Memory foam is known to “sleep hot” due to its thickness and body-conforming properties. For this reason, newer versions are often infused with gels, or copper or graphite elements, which help to dissipate heat.
Air beds are generally considered to be temperature-neutral, though the materials in the comfort layers, like memory foam or latex, can affect how warm or cool they sleep.
Memory foam mattresses with petroleum components can release volatile organic compounds (VOCs), a byproduct of the manufacturing process that causes the chemical smell known as “off-gassing.” Not all memory foam off-gasses. Mattresses that carry the Certi-PUR label, for example, are verified as low-VOC and free of toxic chemicals. (Learn more about off-gassing and mattress chemicals here.)
Off-gassing is not usually a problem with adjustable air beds, though depending on manufacturer and quality there have been reports of a “rubbery” smell, most likely from the material used to make the air chambers.
How long they last
Memory foam can start to sag over time, depending on the construction and the density of the foam used in the mattress.
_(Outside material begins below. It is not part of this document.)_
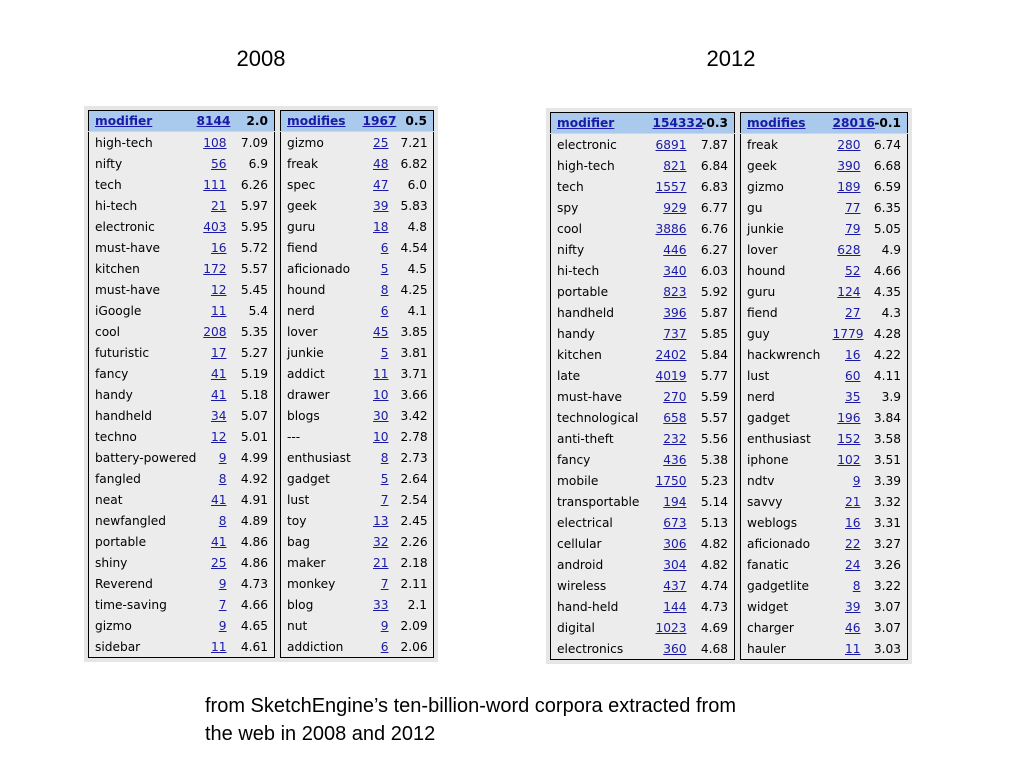 Image resolution: width=1024 pixels, height=768 pixels. Describe the element at coordinates (671, 480) in the screenshot. I see `collocate-frequency-link: 1750` at that location.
A quality memory foam mattress should last seven to 10 years or more. (Saatva’s Loom & Leaf mattress is warrantied for 15 years.)
Because an adjustable air bed contains mechanical components, like the pump and motor, it’s inevitable that you may have to replace parts at some point. Air beds are typically warrantied for 10 to 30 years, but usually only the first two to three years are fully covered; after that, owners are often required to pay a percentage of the cost of replacement parts. That said, the ability to replace parts means the mattress may last longer than other types.
According to tuck.com, an independent mattress review site, the average lifespan of an adjustable air bed is around eight years.
How much they cost
Memory foam mattresses run the gamut when it comes to price. Some bed-in-a-box models cost as little as $300 or $400, while high-end and luxury memory foam mattresses can cost $1,000 or more.
Air beds are among the costliest mattresses available, starting at $1,000 and going up to $3,000 or more.